Chila Kumari Burman

(b. 1957)

Chila Kumari Burman (b. 1957, Bootle, Liverpool) is a London based artist who has been active on the Global Art scene for more than two decades. She has worked experimentally across printmaking, painting, sculpture, photography and film since the mid-1980s. She completed her education from Leeds Polytechnic in BA in Fine Art and Graphic Design and later completed her Masters from Slade School of Fine Art in MA Fine Art (Printmaking). Chila Kumari Burman’s work is held in a number of public and private collections including the Victoria and Albert Museum and the Wellcome Trust in London, and the Devi Foundation in New Delhi. Chila uses everyday materials in her work, giving new meaning to items which others may see as worthless, cheap or kitsch. In the tradition of graphic political satire, Burman articulates a critical position within contemporary post-colonial, consumption-saturated Britain.

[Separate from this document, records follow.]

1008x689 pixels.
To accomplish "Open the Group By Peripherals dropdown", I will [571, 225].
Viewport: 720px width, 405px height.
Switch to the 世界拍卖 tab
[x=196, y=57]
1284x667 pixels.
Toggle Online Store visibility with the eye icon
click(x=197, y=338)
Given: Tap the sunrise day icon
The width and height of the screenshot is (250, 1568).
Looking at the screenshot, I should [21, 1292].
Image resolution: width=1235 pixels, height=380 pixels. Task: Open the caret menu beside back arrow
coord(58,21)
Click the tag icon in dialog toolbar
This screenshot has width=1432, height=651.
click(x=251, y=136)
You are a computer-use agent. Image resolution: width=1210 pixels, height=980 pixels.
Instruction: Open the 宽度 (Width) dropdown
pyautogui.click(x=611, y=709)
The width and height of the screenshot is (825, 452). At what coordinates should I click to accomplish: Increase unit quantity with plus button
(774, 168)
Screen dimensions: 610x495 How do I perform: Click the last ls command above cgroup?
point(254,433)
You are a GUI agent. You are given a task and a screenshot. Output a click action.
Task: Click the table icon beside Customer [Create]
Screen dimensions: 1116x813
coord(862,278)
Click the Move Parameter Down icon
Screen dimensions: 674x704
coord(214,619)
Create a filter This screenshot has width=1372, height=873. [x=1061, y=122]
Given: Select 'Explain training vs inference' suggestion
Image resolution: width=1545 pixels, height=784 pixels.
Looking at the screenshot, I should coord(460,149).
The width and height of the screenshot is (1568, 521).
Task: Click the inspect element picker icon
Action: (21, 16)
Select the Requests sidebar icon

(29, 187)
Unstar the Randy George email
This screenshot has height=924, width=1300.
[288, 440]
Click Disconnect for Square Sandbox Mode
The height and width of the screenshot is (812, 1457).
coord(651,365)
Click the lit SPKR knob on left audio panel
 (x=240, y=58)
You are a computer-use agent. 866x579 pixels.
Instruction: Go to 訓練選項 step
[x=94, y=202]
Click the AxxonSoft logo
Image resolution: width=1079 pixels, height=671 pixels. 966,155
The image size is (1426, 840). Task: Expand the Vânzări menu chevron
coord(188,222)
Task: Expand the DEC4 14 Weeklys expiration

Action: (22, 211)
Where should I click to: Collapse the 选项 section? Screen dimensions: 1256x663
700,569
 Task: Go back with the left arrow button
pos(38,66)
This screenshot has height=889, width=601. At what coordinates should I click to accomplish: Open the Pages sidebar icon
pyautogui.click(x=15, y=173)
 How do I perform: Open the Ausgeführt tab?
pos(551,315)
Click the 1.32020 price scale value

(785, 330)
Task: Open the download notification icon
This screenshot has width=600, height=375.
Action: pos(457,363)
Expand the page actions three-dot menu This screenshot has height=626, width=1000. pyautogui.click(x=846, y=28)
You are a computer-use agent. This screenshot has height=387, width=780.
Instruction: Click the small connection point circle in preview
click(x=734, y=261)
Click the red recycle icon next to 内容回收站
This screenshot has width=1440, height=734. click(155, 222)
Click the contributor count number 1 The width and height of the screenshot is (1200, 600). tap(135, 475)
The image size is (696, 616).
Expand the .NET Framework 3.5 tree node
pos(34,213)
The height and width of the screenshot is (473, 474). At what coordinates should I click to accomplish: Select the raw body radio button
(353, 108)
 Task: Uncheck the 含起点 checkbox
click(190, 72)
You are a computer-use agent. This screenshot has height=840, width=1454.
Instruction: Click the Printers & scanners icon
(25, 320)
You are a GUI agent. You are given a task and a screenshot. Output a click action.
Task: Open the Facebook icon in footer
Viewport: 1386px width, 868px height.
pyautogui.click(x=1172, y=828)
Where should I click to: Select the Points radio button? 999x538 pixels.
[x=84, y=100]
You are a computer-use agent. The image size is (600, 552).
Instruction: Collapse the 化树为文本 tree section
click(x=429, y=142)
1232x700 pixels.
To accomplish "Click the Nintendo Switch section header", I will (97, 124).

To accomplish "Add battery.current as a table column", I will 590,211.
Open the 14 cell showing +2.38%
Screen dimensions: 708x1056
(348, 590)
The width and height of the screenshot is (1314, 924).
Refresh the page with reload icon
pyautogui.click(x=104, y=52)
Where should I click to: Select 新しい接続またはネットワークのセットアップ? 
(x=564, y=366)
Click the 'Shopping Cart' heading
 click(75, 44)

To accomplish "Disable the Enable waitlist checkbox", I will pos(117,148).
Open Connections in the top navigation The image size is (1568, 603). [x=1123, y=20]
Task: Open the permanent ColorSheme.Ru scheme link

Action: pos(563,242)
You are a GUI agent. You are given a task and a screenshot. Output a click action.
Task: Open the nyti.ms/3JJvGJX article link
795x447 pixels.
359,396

Mostly creating on an autobiographical note, Chila Kumari Burman draws on fine and pop art imagery in intricate multi-layered works which explore Asian femininity and her personal family history. Bollywood bling merges with her childhood memories. Ice Cream has a particular significance in her work and references her childhood in Liverpool where her father, who arrived as an immigrant from India in the 1950s, owned an ice cream van and was a popular figure as he drove around selling ice cream for over thirty years. In recent works such as Fortune, Perfect Fit, and A moment to Herself (cibachrome and painterly laser prints), she explores issues of gender and race through the aesthetics of collecting. Dress accessories, lingerie, bhindhis, bras, flowers, hair-pieces, jewellery and make up allow her to play with the formal properties of these materials, working with repetition and patterns as well as with their allusions to the hyper-feminine, the sexual and the everyday.